(Stored records)
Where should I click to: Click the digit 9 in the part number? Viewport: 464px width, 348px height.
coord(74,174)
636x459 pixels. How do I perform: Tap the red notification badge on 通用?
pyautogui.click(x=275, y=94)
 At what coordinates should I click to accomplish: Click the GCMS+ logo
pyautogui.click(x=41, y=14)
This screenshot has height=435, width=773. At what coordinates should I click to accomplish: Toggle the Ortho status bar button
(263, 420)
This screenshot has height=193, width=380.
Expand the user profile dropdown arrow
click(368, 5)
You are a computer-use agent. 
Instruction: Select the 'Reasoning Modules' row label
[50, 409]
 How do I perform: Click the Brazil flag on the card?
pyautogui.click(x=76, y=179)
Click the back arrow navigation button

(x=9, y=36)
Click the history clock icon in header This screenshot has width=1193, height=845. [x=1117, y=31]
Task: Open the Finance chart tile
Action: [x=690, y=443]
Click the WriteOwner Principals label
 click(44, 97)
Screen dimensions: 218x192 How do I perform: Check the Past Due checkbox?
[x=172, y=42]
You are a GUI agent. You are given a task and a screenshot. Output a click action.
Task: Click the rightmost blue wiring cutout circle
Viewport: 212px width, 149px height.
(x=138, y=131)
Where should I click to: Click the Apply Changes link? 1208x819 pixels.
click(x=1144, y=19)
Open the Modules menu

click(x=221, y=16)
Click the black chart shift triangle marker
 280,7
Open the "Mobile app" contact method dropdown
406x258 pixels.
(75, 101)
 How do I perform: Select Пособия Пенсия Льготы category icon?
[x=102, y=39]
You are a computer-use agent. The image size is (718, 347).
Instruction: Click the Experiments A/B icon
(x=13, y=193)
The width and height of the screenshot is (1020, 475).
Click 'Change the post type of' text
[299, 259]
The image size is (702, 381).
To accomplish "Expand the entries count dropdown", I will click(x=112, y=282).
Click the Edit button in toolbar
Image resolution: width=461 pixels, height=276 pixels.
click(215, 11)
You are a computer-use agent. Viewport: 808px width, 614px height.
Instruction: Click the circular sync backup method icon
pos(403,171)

_What you will do_
Each line in the entries above, starting at the line with "contact method dropdown" and ending at the line with "You are a computer-use agent. Viewport: 808px", is to be printed exactly, and only those lines.

_Your solution_
Open the "Mobile app" contact method dropdown
406x258 pixels.
(75, 101)
 How do I perform: Select Пособия Пенсия Льготы category icon?
[x=102, y=39]
You are a computer-use agent. The image size is (718, 347).
Instruction: Click the Experiments A/B icon
(x=13, y=193)
The width and height of the screenshot is (1020, 475).
Click 'Change the post type of' text
[299, 259]
The image size is (702, 381).
To accomplish "Expand the entries count dropdown", I will click(x=112, y=282).
Click the Edit button in toolbar
Image resolution: width=461 pixels, height=276 pixels.
click(215, 11)
You are a computer-use agent. Viewport: 808px width, 614px height.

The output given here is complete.